Dokumentausschnitt:
_ _ _ _

Das Netzwerkzeug

Wer im globalen Logistikgeschäft erfolgreich sein will, muss die unterschiedlichsten Transportsysteme und -netze zu einem funktionierenden Ganzen verschmelzen. Das ist leichter gesagt als getan. INCA, ein Optimierungs-Tool von McKinsey & Company, kann dabei helfen.




Túpac Yupanquis Netzwerk war gigantisch. Es umspannte fast die gesamte Westküste Südamerikas und reichte von der Küstenebene Ekuadors bis an den Río Mapocho, an dem heute die chilenische Hauptstadt Santiago liegt – rund 40.000 Kilometer Straßen, Wege und Seil-Hängebrücken, die zwölf Millionen Menschen miteinander verbanden. Der Mann mit dem komplizierten Namen herrschte zwischen 1471 und 1493 über die Inka in Südamerika. Und das Straßennetz war Rückgrat und Nervensystem seines Staats. Im Zentrum lag die Hauptstadt Cuzco, in der Inkasprache der Ausdruck für „Nabel der Welt“. Auf den tausenden Straßenkilometern ringsum zirkulierten Soldaten, Arbeiter und Beamte sowie menschliche Träger und Lamakarawanen mit Rohstoffen, Nahrungsmitteln und Neuigkeiten. „Das Netzwerk ermöglichte einen für die damalige Zeit extrem effizienten und schnellen Transport von Informationen, Gütern und Menschen“, sagt der US-Anthropologe David Jenkins, der das alte Straßensystem in einer Studie analysiert hat.

Das ausgefeilte Logistiknetz war nötig, weil seine Betreiber ständig auf Expansionskurs waren. Zwischen dem 13. und 16. Jahrhundert stiegen die Inka von unbedeutenden Lokalfürsten zu Herrschern über die gesamte Andenregion auf. Am Ende umfasste ihr Reich Teile des Territoriums von fünf heutigen Staaten des Kontinents. In der heißen Phase integrierten sie in gerade mal 100 Jahren rund 80 verschiedene Stämme und Staaten in ihr System – also fast jedes Jahr ein neues Volk, eine fremde Kultur, ein weiteres Teilnetz von Verkehrsverbindungen. Die Unterworfenen wurden Teil des Inkastaats, ihre Straßen ausgebaut, mit ein paar neuen Brücken verbunden und in das bestehende Netz eingefügt. „So schufen die Inka nach und nach aus vielen Teilen einen großen einheitlichen Staat“, erklärt Jürgen Golte, Professor für Altamerikanistik an der Freien Universität Berlin.

_ _ _ _

Rohdaten:
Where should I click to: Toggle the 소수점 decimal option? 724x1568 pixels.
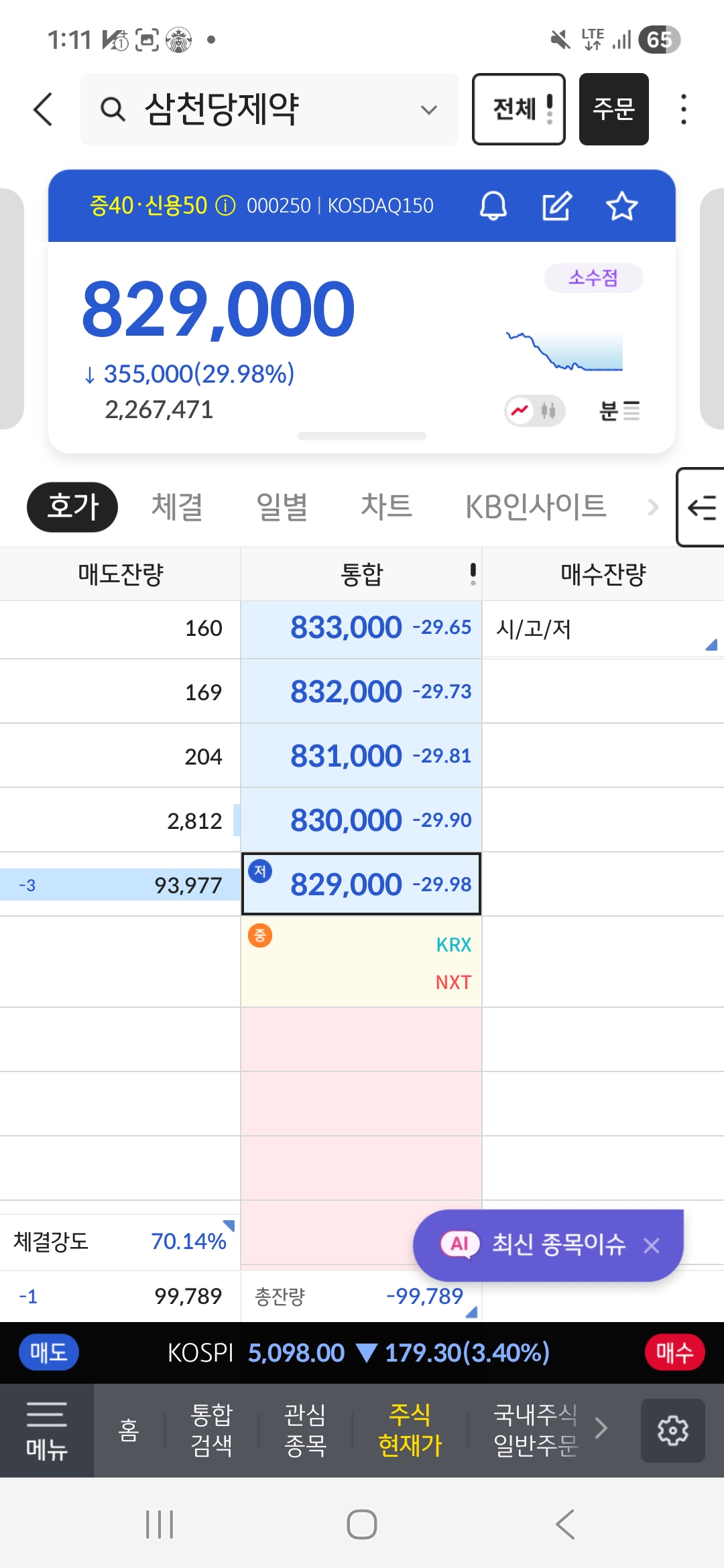click(593, 278)
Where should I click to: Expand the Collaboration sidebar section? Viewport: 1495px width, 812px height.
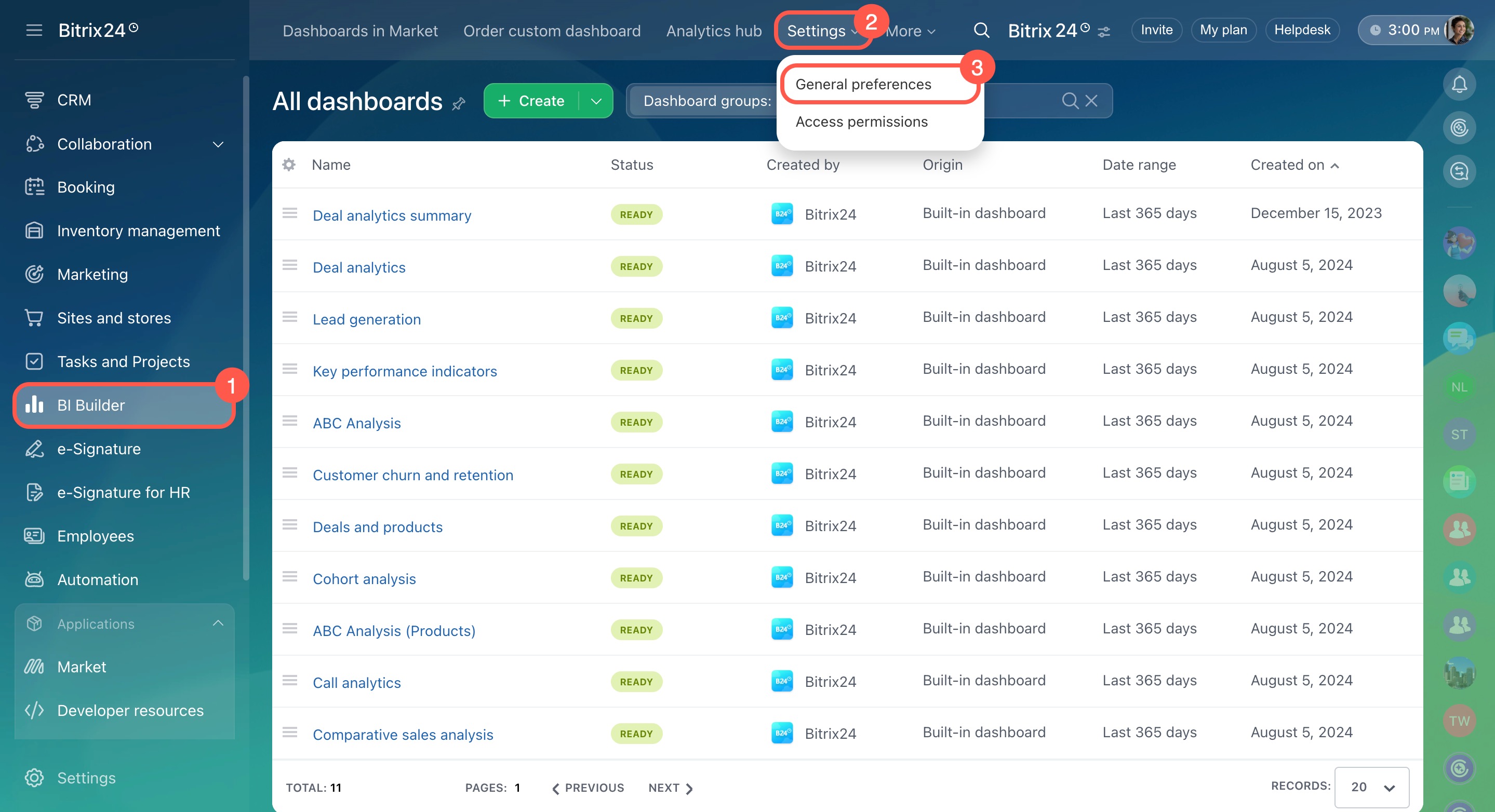(218, 144)
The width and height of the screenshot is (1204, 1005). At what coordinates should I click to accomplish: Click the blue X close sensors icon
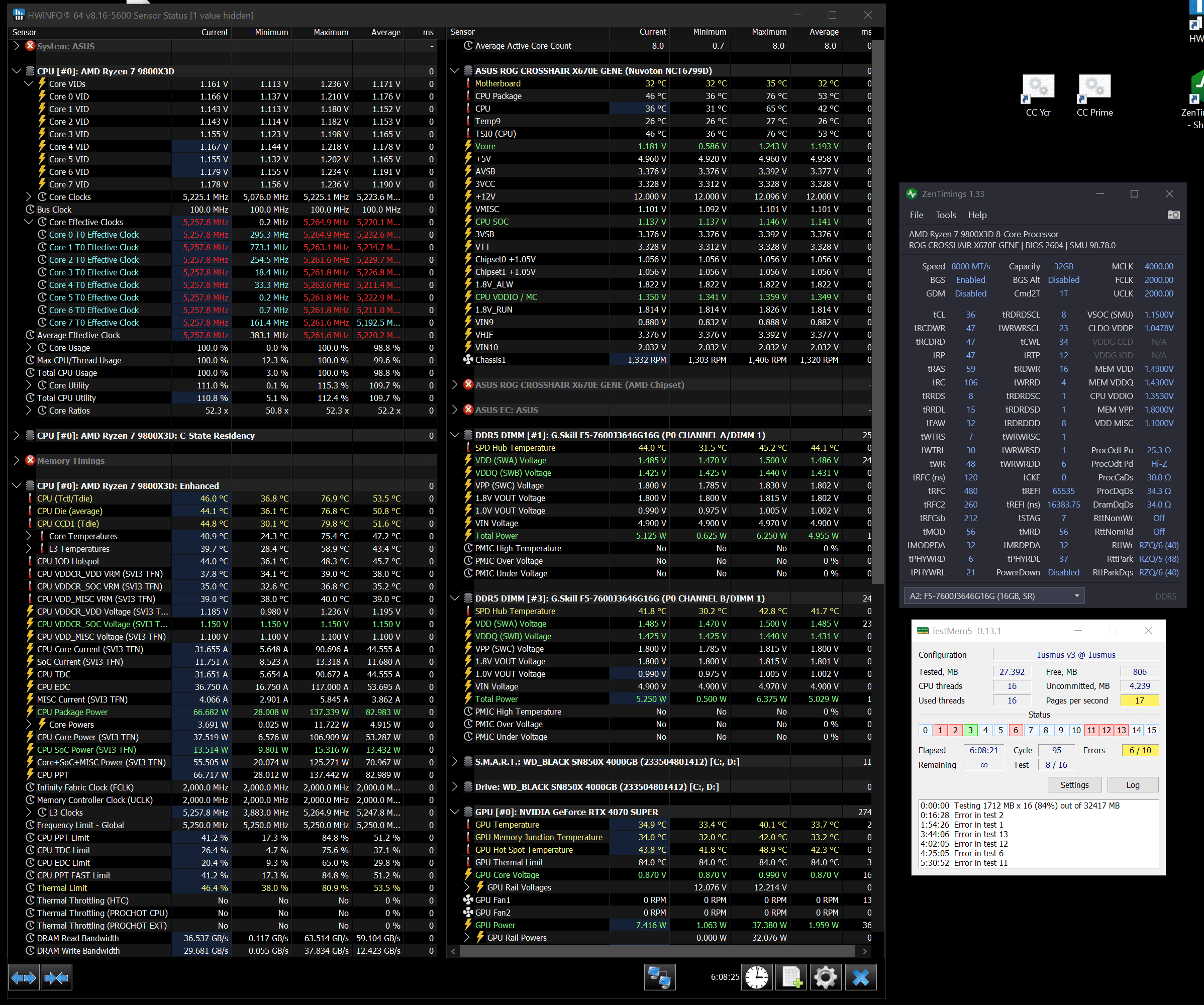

_ _ _ _

Zu lösende Aufgaben:
1. Übersetzen Sie folgenden Satz aus dem Text über das Straßennetz der Inka ins Englische: „Der Mann mit dem komplizierten Namen herrschte zwischen 1471 und 1493 über die Inka in Südamerika.“
2. Schreiben Sie aus dem Text über das Straßennetz der Inka den Abschnitt ab, der mit „Das ausgefeilte Logistiknetz“ beginnt und bis einschließlich „Freien Universität Berlin.“ reicht.

Ergebnisse der Übungen:
1. The man with the complicated name ruled over the Inca in South America between 1471 and 1493.

2.
Das ausgefeilte Logistiknetz war nötig, weil seine Betreiber ständig auf Expansionskurs waren. Zwischen dem 13. und 16. Jahrhundert stiegen die Inka von unbedeutenden Lokalfürsten zu Herrschern über die gesamte Andenregion auf. Am Ende umfasste ihr Reich Teile des Territoriums von fünf heutigen Staaten des Kontinents. In der heißen Phase integrierten sie in gerade mal 100 Jahren rund 80 verschiedene Stämme und Staaten in ihr System – also fast jedes Jahr ein neues Volk, eine fremde Kultur, ein weiteres Teilnetz von Verkehrsverbindungen. Die Unterworfenen wurden Teil des Inkastaats, ihre Straßen ausgebaut, mit ein paar neuen Brücken verbunden und in das bestehende Netz eingefügt. „So schufen die Inka nach und nach aus vielen Teilen einen großen einheitlichen Staat“, erklärt Jürgen Golte, Professor für Altamerikanistik an der Freien Universität Berlin.